A tecnologia no combate à criminalidade
Enviada em 13/10/2021
Promulgada pela Organização das Nações Unidas (ONU) em 1948, a Declaração Universal dos Direitos Humanos (DUDH) garante a todos os indivíduos os direitos fundamentais à segurança e à educação. Conquanto, o constante crescimento da criminalidade no Brasil desenvolve inúmeras adversidades, as quais evidenciam a necessidade de recorrer aos mecanismos tecnológicos, com o propósito de combater essa situação. Assim, é necessário entender alguns aspectos de ordem educacional e social que envolvem essa temática, de modo a configurar uma resolução para essa problemática.
Primeiramente, é imprescindível mencionar que a educação é um dos principais fatores no desenvolvimento de um país. A partir disso, segundo o britânico Sir Arthur Lewis, o investimento na educação possui retorno garantido. Dessa maneira, observa-se que a falta de debates relacionados à tecnologia nas escolas torna-se uma das responsáveis pela baixa instrução direcionada aos jovens estudantes. Por conseguinte, essa coletividade transforma-se em adultos sem conhecimentos básicos sobre como os meios de tecnologia podem agir na garantia das regalias, desse modo, o resultado desse estudo ineficiente nos colégios é refletido no aumento de vítimas de ações criminosas. Logo, é preciso buscar meios de mitigar esse óbice, por intermédio do ensino à juventude brasileira.
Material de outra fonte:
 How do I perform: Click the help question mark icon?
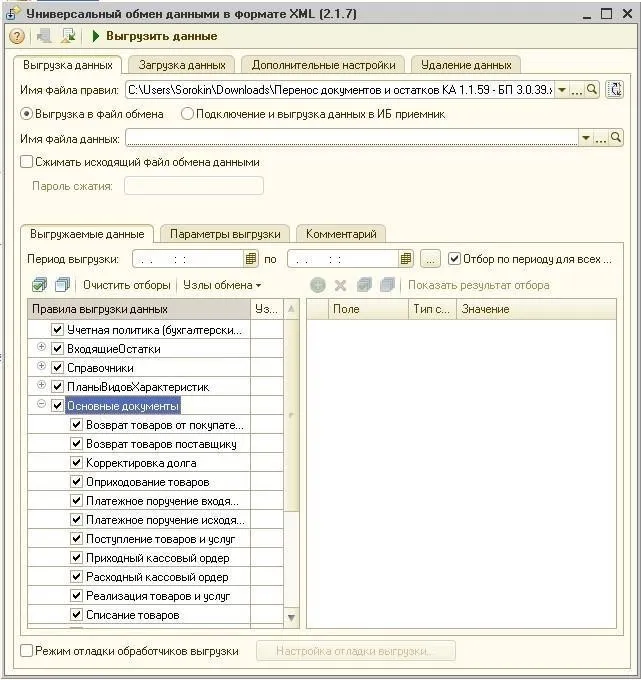click(17, 36)
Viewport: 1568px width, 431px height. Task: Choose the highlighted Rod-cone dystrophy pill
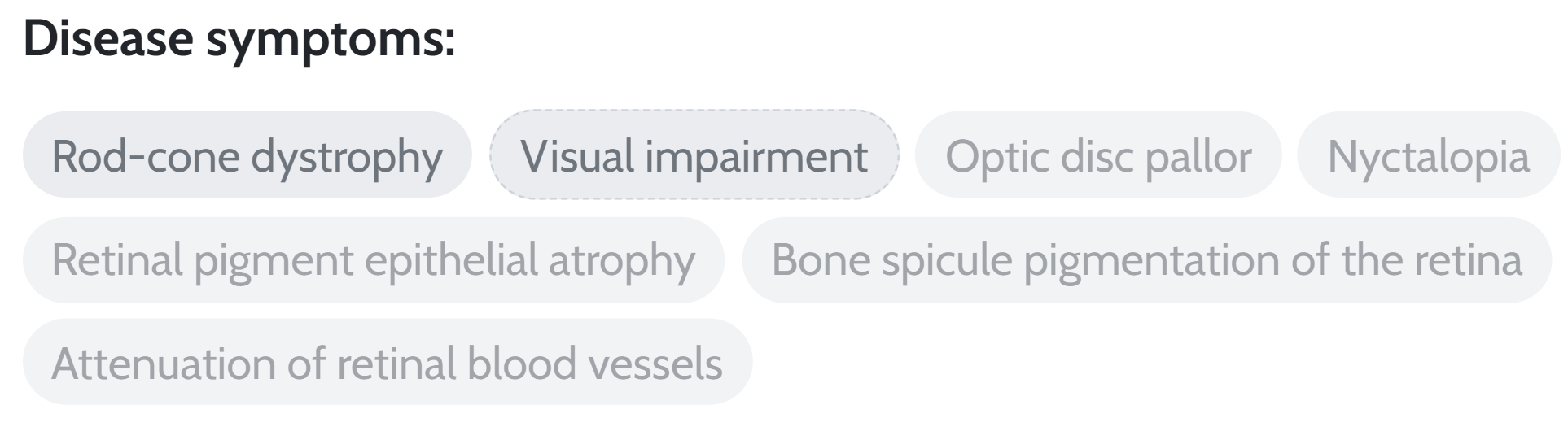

Ademais, é de suma importância salientar a precariedade de investimentos em segurança pública como uma impulsionadora desse impasse. Outrossim, de acordo com o filósofo Platão, o importante da vida não é viver, mas viver bem. Sendo assim, é fundamental ressaltar que os precários recursos tecnológicos atribuídos à “luta” contra os delitos cooperam para impedir a boa vivência em sociedade. Consequentemente, a inexistência de câmeras em locais afastados dos centros urbanos influencia na ocorrência de crimes sem que hajam agentes para evitá-los e, como resultado, os comportamentos criminalizados possuem a tendência de persistir em cenário nacional. Dessa forma, é indispensável resolver esse empecilho, com a disposição de mecanismos que possam proteger o povo brasileiro.
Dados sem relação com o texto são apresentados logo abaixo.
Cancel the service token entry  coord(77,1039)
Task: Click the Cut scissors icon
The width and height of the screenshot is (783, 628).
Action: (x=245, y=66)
A partir das considerações feitas, fica evidente que a tecnologia no combate à criminalidade possui diversos desafios no Brasil, por isso é preciso superar as objeções que esse tema propõe. Portanto, o Ministério da Educação, como órgão responsável pela administração e promoção da educação no país, deve integrar matérias relacionadas ao âmbito tecnológico às escolas e, ainda, o Estado deve realizar investimentos em segurança pública. Nesse sentido, essas ações podem ser feitas não só com eventos ministrados por profissionais de Tecnologia da Informação (TI) em escolas de ensino médio, mas também com a disposição de câmeras, com a finalidade de garantir as regalias previstas pela DUDH.